Slowly and unevenly, the Supreme Court is shaping this science into precedent. In 2005, the Court forbade capital punishment for those under 18. It prohibited life without parole for juvenile non-homicides in 2010, and, in 2012, deemed it unconstitutional for anyone under 18 to serve a mandatory life sentence without the possibility of parole.

But while the judicial treatment of youth has gained nuance, a few particularly severe collateral consequences persist, undermining the historical ideal that what happens in juvenile court stays in juvenile court. The Adam Walsh Act of 2006, for instance, demands that state sex-offender registries include juveniles who are at least 14-years-old when they commit certain crimes. (Juvenile sex offenses, which account for about a quarter of all sex offenses in the United States, can range from teen sexting to the violent molestation of a young child.)

The inclusion of juveniles on registries was largely instigated by the congressional testimony of Amie Zyla, who was molested at the age of 8 by a 14-year-old family friend. The friend was sent to juvenile detention, released, and a decade later rearrested for the sexual assault of multiple children. “The simple truth is that juvenile sex offenders turn into adult predators,” Zyla testified.

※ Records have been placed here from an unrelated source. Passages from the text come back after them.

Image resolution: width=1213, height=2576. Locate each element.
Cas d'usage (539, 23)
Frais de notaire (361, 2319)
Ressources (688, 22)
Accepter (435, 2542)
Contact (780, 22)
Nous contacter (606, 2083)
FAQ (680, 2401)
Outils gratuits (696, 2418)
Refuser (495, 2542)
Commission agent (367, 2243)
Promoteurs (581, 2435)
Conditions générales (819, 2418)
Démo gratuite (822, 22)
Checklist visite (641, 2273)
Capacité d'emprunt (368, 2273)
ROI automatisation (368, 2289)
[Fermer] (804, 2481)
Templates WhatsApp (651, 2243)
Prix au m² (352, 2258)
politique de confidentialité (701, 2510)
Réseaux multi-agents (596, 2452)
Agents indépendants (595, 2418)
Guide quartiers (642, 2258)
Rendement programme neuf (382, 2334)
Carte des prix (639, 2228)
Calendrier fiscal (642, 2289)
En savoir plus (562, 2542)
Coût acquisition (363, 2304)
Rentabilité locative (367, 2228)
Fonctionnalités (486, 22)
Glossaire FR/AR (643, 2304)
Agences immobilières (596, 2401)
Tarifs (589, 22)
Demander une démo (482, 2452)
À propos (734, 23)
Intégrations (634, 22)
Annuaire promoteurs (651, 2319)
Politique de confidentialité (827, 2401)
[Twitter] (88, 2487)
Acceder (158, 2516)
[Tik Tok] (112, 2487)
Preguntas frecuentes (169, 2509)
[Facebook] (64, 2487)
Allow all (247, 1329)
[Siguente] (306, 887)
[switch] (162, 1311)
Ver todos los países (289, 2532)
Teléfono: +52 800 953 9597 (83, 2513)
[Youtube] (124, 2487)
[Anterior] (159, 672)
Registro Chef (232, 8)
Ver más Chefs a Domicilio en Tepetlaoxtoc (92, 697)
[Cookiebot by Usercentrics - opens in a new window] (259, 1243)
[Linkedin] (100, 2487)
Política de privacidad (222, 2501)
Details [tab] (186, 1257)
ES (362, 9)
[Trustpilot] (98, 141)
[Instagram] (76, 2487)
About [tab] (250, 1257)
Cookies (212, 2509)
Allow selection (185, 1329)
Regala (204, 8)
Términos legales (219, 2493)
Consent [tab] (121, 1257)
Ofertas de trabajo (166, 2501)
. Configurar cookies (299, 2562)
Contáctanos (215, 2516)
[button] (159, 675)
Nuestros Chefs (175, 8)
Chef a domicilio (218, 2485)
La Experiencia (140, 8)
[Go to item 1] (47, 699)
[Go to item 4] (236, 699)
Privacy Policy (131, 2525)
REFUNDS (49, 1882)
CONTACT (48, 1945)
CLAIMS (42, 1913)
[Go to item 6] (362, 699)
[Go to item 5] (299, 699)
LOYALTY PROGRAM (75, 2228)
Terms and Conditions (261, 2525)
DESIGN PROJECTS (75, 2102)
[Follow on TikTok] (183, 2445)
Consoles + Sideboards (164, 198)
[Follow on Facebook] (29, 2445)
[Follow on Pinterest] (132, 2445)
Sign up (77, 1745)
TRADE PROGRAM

Twenty-seven states currently publicize their juvenile registries. Texas, which has almost 70,000 registered sex offenders, is one of these, and stands out as particularly severe in its treatment of youth. Children as young as 10 can be placed on its registry. The state also imposes what’s known as “Condition X” on many offenders. This makes supervision requirements tighter, disallowing volunteer work without the permission of a parole officer, for instance, or requiring submitting to a search—of a person, motor vehicle, or house—at any time without a warrant.

Other severe collateral consequences include eviction from public housing and deportation. When juvenile defendants live in government-subsidized apartments, their arrests or misbehavior can swallow entire families in eviction proceedings. This can happen even before a court declares innocence or guilt. And for a child raised, but not born, in the United States, a crime as light as shoplifting can result in deportation to a country in which he has no immediate family and no way to communicate.

Such punishments are “the gift that keeps on giving,” said Lisa Thurau, the executive director of the Boston-based policy and training organization Strategies for Youth. “If you really wanted to marginalize people, you couldn’t do a much better job than our system of juvenile collateral consequences.”